The virus is not novel, but it is rare — and apparently spreading at an unprecedented rate throughout Iraq.

Between 10 and 40 percent of cases will die from the disease. Aside from profuse bleeding and potential death, early symptoms include fever, body aches, dizziness, neck pain, headache and sore eyes. Nausea, vomiting, diarrhea, sore throat and brain fog have also been observed in infected patients, according to the World Health Organization.

Iraqi Prime Minister Mustafa al-Kadhimi also allocated 1 billion dinars to spraying livestock farms with pesticides to rid them of host ticks, especially in the southern province of Dhi Qar — the current epicenter of the outbreak where more than half of recent cases have originated. Meanwhile, veterinary clinics have also been issued pesticides, according to Iraq’s agricultural ministry, which urges the country’s citizens to purchase meat only from licensed suppliers.

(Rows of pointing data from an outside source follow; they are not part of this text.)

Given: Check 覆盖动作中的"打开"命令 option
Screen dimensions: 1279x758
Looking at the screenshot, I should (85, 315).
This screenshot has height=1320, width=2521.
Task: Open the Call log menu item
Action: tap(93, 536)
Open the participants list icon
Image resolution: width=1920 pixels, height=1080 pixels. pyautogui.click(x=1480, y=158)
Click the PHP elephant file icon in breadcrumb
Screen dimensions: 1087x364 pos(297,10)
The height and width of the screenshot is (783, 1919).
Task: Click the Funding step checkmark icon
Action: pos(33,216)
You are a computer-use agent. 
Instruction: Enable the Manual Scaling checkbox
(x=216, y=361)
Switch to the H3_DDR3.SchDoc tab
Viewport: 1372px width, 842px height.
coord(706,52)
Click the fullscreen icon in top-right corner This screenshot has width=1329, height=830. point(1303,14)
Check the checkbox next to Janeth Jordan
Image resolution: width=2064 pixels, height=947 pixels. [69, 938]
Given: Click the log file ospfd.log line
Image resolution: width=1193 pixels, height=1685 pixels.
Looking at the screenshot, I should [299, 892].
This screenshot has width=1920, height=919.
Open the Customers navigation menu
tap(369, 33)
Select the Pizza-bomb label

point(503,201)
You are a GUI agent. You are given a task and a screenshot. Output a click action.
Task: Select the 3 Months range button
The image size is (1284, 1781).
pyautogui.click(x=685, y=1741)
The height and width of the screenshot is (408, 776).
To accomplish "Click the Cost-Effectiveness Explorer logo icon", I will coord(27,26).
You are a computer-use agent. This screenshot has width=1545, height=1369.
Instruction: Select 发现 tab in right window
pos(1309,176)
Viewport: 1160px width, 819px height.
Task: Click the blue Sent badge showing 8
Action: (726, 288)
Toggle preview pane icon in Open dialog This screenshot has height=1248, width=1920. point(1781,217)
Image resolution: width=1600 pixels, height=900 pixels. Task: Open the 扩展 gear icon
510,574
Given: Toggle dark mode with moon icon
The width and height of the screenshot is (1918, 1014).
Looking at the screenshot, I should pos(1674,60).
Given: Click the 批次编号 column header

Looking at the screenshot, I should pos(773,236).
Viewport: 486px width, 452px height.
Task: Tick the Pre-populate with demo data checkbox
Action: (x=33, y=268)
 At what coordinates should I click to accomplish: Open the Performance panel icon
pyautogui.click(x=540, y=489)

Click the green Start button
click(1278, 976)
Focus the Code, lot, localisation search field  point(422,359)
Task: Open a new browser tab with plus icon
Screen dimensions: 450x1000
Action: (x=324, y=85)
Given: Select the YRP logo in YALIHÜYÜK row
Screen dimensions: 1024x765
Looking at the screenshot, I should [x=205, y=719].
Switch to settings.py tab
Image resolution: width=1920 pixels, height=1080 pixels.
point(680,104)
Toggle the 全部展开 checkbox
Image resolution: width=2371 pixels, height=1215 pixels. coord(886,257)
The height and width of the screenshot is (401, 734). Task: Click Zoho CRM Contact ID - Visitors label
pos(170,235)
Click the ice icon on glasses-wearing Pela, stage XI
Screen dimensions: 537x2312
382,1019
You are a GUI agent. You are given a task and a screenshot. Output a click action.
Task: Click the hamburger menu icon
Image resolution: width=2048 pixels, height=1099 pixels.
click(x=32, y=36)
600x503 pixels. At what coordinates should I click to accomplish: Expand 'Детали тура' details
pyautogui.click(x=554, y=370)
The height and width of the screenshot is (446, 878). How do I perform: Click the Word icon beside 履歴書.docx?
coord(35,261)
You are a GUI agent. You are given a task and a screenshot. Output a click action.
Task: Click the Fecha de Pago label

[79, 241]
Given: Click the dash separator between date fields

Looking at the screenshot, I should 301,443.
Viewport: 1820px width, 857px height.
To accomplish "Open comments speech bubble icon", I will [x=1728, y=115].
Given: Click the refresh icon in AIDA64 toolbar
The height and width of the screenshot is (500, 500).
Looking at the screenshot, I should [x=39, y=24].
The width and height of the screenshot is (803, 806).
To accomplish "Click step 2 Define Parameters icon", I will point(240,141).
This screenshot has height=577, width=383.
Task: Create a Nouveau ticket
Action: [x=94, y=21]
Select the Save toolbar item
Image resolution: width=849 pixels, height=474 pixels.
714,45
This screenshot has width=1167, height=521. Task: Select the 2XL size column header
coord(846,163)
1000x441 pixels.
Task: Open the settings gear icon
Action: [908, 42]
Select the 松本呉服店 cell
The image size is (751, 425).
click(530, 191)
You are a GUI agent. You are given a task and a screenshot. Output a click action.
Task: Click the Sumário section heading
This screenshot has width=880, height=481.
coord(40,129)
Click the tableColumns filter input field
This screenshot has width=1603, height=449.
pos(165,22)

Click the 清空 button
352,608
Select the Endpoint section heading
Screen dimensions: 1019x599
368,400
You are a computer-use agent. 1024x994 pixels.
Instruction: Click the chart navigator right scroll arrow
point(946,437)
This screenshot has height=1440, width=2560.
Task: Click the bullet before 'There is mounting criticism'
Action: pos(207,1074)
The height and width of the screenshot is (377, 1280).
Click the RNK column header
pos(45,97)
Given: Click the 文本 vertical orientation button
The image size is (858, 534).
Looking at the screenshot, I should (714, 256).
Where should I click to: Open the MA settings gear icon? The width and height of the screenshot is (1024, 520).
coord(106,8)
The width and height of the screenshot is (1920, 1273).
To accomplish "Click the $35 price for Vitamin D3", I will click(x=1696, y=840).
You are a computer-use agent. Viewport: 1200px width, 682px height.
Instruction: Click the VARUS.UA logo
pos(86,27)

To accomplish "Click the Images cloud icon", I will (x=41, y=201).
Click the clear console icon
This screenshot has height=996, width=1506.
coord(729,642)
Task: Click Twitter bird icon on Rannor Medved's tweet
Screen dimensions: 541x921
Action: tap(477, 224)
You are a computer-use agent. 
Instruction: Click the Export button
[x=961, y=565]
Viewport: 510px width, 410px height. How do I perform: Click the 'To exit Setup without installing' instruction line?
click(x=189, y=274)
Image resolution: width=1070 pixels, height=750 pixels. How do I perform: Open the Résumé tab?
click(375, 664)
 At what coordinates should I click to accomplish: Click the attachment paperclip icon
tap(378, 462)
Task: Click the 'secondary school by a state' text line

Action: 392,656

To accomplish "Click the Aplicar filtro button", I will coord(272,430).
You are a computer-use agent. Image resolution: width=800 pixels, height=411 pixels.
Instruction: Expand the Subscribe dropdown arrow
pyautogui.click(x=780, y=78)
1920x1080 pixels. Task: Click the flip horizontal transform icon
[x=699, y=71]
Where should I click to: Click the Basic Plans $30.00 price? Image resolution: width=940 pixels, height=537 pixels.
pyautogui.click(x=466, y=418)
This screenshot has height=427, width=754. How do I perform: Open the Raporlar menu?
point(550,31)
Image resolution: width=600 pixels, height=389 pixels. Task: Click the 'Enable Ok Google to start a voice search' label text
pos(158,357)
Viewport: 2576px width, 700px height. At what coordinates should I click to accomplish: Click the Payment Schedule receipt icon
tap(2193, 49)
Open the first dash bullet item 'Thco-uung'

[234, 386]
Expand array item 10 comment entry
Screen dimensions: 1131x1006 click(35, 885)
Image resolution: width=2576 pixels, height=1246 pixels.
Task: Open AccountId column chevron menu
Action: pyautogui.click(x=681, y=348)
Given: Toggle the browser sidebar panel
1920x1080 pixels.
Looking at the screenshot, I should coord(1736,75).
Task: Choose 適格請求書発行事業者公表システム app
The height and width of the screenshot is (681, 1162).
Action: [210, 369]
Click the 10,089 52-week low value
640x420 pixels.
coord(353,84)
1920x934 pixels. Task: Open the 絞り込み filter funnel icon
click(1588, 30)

An Iraqi health department worker sprays pesticides around a house in Dhi Qar province — the current epicenter of tick-borne Crimean-Congo hemorrhagic illness.
AFP via Getty Images

The rise in cases of nose-bleed fever may be blamed, in part, on the nation’s failure to see through pesticide-spraying campaigns in 2020 and 2021 due to the COVID-19 pandemic, according to Ahmed Zouiten, the WHO’s representative in Iraq.

Seif al-Badr with Iraq’s health ministry told Agence France-Presse earlier this month, “We have not yet reached the stage of an epidemic, but the infections are higher than last year.”

He added, “The procedures adopted by the different authorities are not up to par, particularly with regards to unregulated slaughters.”